Allowable Stresses at High Temperature

[bob330]

Guys,

Where in the ASME code would I find allowable stres values for common austenitic SS materials at higher temperatures like 900F-1500F. Does the code mandate lower allowable stress values for the "L" grades versus the regular grades and how does 316L compare to say 321SS or 347SS?

Bob

 

[metengr]

bob330;
ASME Boiler and Pressure Vessel Code, Section II, Part D.

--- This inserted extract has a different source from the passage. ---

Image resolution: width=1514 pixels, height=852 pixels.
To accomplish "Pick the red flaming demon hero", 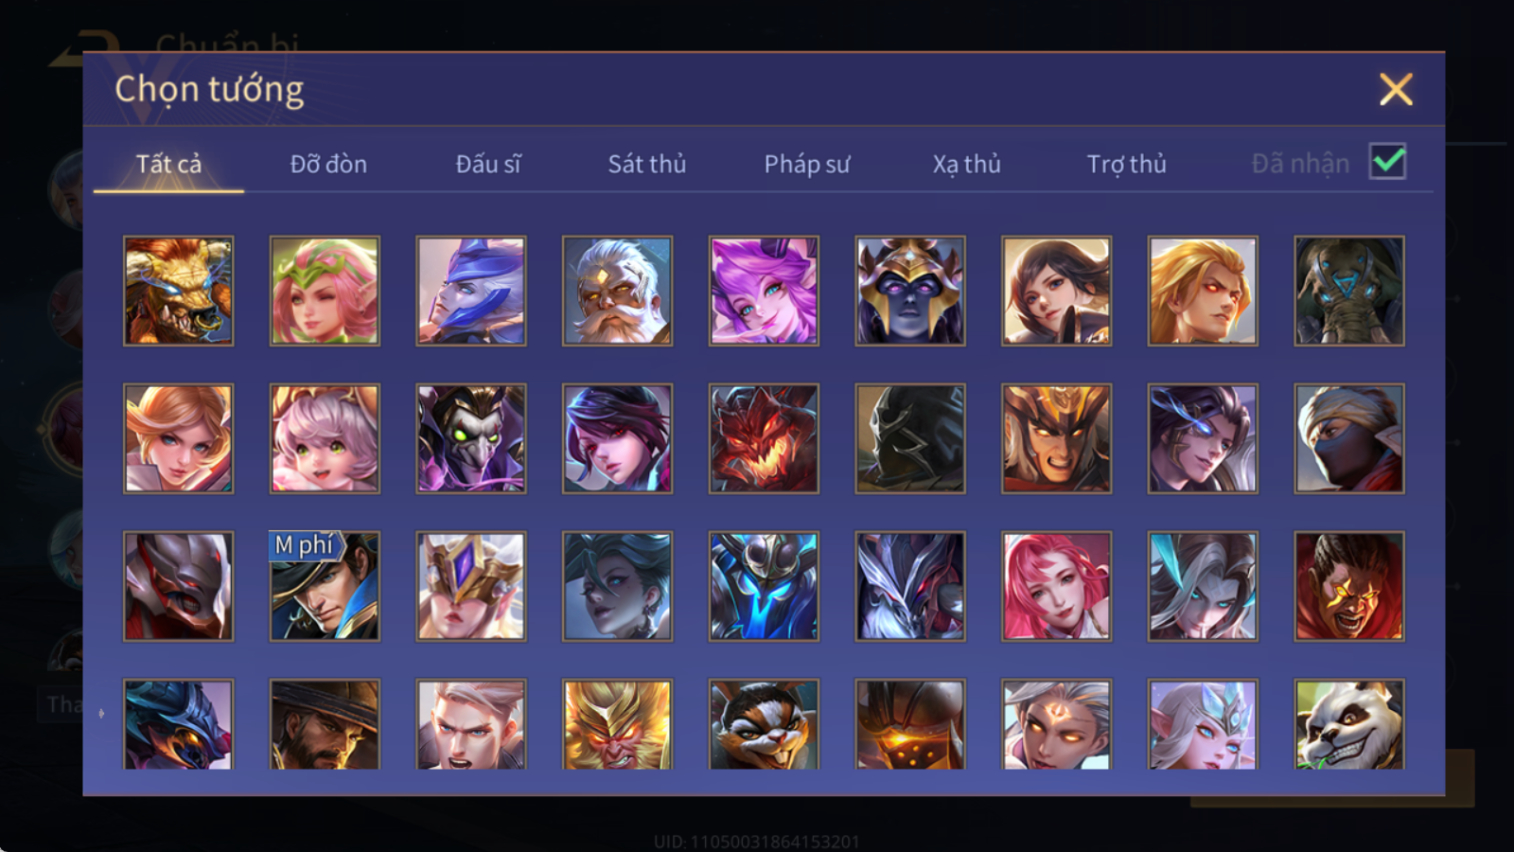I will click(764, 439).
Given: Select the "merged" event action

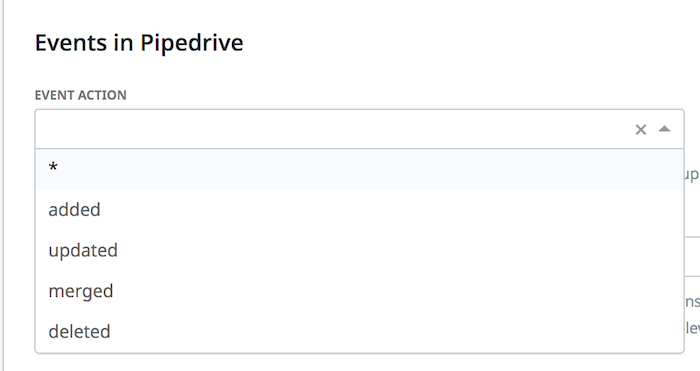Looking at the screenshot, I should pos(359,291).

Yes, the L grades are indeed limited in service temeprature due to the lower creep strength.

 

[jte]

Bob-

Depends on what you mean by "ASME code." You could look at Section III Div. 1 Part NH. If you are playing in the Section VIII world then as with any other material you'd be looking at Section II Part D for temperature limits and allowable stresses. For Section VIII Div. 1 SA-240 316L has a max temp limit of 850°F while SA-240 316 (and 321 and 347) has a max temp limit of 1500°F. But keep in mind that the compressive stress chart only goes up to 1200°F for 316, 321, and 347 material. So figuring out how to support the thing may be a significant challenge... Trying to decide what is "better" among the materials will involve much more than figuring out which has the highest allowable tensile stress.

jt

 

[bob330]

Thanks,

This does not make a lot of sense, I have several separate references that show 10,000 and 100,000 hour rupture data for 316, 316L and 321 SS and the 316L is equal to or superior in rupture strength to 321SS at all the higher temps 900F-1500F and only slightly iunfereior to regular 316 grade. What's up with the 850F limit for 316L, seems quite ridiculous.

bob

 

[jte]

Bob-

Seems that most 316 or 316L material is dual grade anyway, so in your case would it make sense to specify dual grade for your application to get the L grade advantages while maintaining the "straight" grade for Code purposes?

jt

 

[metengr]

Creep deformation in metals is not = creep rupture strength (apples to oranges comparison). Use of austenitic stainless L grades is more for corrosion resistance in comparison to creep deformation resistance in elevated temperature service. Design for elevated temperature service requires a review of creep deformation AND rupture stregnth (whichever is the limiting factor).